SELECTED PASSAGE >>
Friday, July 08, 2005

DateTime is NOT UTC.

It is funny the things you learn from searches. Today I learned that System.DateTime is not based in UTC. In fact it is based in TAI, which is the real "atomic" time without leap-seconds. Now I realize most people don't know or care about the difference, but I have an obsession with dates, times and all things chronological. Here are a few of my favorite tidbits:

  • Developing Time-Oriented Database Applications in SQL by Richard T. Snodgrass is a wonderful book about doing proper SQL database designs and queries when the chronology of data points, the posting of them, or the subsequent view "in time" of data is important. This area is extremely difficult to get right consistently and this book walks you through the evolution of several real world systems to get it right as the needs are evolved. It is out of print, but you can download the book in PDF form here.
  • Why Daylight Savings Time is Non-intuitive Raymond Chen blog
  • Coding Best Practices Using DateTime in the .NET Framework Dan Rogers MSDN article. This is a great place to start, as it addresses most of the issues you will likely run into.
  • New DateTime Best Practices Article BCL Team Article. This is a very good summary of the issues you can run into and how to deal with them.
  • Representing Null DateTime values in code Scott Munro blog talks about how nulls in dates can be handled, lots of excellent links. I personally use the Null Object pattern with DateTime.MinValue representing start dates and DateTime.MaxValue representing end dates.
  • What are the New DateTime Features in Whidbey BCL Team blog gives the changes in .Net 2.0 for DateTime. I recommend all of Anthony Moore's postings as they are very informative and he owns System.DataTime.
  • More links to follow once CodeProject is back online.

DATA FOR ANALYSIS >>
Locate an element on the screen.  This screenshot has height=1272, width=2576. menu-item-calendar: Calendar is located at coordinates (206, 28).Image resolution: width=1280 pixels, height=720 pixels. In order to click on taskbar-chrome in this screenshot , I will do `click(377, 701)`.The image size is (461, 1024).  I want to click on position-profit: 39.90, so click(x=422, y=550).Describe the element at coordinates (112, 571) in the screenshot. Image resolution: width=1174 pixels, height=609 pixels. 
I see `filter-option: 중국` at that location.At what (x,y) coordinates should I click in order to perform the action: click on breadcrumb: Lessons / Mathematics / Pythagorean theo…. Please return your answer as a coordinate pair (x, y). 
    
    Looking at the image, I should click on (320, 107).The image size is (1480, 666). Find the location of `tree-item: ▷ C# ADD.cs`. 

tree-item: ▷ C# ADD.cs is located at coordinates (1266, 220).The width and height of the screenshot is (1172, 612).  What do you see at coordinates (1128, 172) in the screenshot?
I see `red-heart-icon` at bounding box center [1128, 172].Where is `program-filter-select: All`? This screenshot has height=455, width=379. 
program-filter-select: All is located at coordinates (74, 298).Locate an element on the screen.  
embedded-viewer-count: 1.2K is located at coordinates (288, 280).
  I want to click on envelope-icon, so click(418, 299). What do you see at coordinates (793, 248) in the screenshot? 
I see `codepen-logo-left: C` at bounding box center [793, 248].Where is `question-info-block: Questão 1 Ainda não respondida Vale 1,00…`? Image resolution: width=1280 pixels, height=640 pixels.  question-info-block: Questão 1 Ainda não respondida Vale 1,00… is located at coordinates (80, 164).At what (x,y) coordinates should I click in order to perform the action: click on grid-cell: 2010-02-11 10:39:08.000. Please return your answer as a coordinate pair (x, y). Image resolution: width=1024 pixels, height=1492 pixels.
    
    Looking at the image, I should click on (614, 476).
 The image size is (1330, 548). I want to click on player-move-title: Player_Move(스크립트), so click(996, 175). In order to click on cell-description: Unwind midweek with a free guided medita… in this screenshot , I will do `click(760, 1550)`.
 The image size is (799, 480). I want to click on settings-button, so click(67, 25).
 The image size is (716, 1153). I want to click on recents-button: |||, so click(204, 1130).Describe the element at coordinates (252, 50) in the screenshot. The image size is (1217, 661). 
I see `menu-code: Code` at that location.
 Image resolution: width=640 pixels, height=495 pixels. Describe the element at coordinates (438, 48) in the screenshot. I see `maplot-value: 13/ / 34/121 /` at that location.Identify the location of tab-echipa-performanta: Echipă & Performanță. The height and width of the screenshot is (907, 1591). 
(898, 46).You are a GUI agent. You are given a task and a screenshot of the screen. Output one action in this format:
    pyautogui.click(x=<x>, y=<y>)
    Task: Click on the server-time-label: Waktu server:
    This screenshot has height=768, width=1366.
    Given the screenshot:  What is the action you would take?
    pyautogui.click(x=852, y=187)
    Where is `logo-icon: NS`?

TASK REQUIREMENTS >>
A – According to the DateTime post, what time standard is System.DateTime actually based on?
B – From the DateTime post, write out the text between "DateTime is NOT UTC." and "PDF form here.", inclusive.
You can set the material aside; it isn't needed here.

RESPONSES >>
A – TAI, the real "atomic" time without leap-seconds.

B –
DateTime is NOT UTC.

It is funny the things you learn from searches. Today I learned that System.DateTime is not based in UTC. In fact it is based in TAI, which is the real "atomic" time without leap-seconds. Now I realize most people don't know or care about the difference, but I have an obsession with dates, times and all things chronological. Here are a few of my favorite tidbits:

  • Developing Time-Oriented Database Applications in SQL by Richard T. Snodgrass is a wonderful book about doing proper SQL database designs and queries when the chronology of data points, the posting of them, or the subsequent view "in time" of data is important. This area is extremely difficult to get right consistently and this book walks you through the evolution of several real world systems to get it right as the needs are evolved. It is out of print, but you can download the book in PDF form here.